Your goal → Among the entries below, find each line with "computer" and show it.

Stored records:
=-=-=
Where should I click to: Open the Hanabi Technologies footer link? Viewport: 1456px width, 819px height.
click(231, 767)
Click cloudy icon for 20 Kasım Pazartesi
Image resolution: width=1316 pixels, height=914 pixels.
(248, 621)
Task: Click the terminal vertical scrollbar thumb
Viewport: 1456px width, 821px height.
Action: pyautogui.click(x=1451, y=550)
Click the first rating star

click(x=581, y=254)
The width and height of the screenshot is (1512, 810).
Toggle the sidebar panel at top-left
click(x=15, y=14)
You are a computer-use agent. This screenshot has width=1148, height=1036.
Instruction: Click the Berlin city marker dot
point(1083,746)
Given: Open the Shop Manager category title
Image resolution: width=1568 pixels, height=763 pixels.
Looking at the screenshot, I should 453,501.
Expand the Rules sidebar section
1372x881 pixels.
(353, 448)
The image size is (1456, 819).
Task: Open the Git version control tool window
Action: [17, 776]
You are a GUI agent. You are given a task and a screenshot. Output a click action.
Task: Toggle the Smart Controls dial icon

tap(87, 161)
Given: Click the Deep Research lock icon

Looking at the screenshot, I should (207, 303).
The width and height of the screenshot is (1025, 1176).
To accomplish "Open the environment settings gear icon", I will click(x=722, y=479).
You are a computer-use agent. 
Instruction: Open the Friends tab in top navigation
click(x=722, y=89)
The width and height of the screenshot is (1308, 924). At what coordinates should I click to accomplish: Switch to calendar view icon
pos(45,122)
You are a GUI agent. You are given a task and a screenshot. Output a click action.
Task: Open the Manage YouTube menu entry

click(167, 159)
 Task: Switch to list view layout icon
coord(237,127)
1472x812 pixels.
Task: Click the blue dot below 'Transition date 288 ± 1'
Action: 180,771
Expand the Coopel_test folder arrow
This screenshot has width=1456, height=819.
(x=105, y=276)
=-=-=
Solved problem →
You are a computer-use agent. This screenshot has width=1148, height=1036.
You are a computer-use agent. 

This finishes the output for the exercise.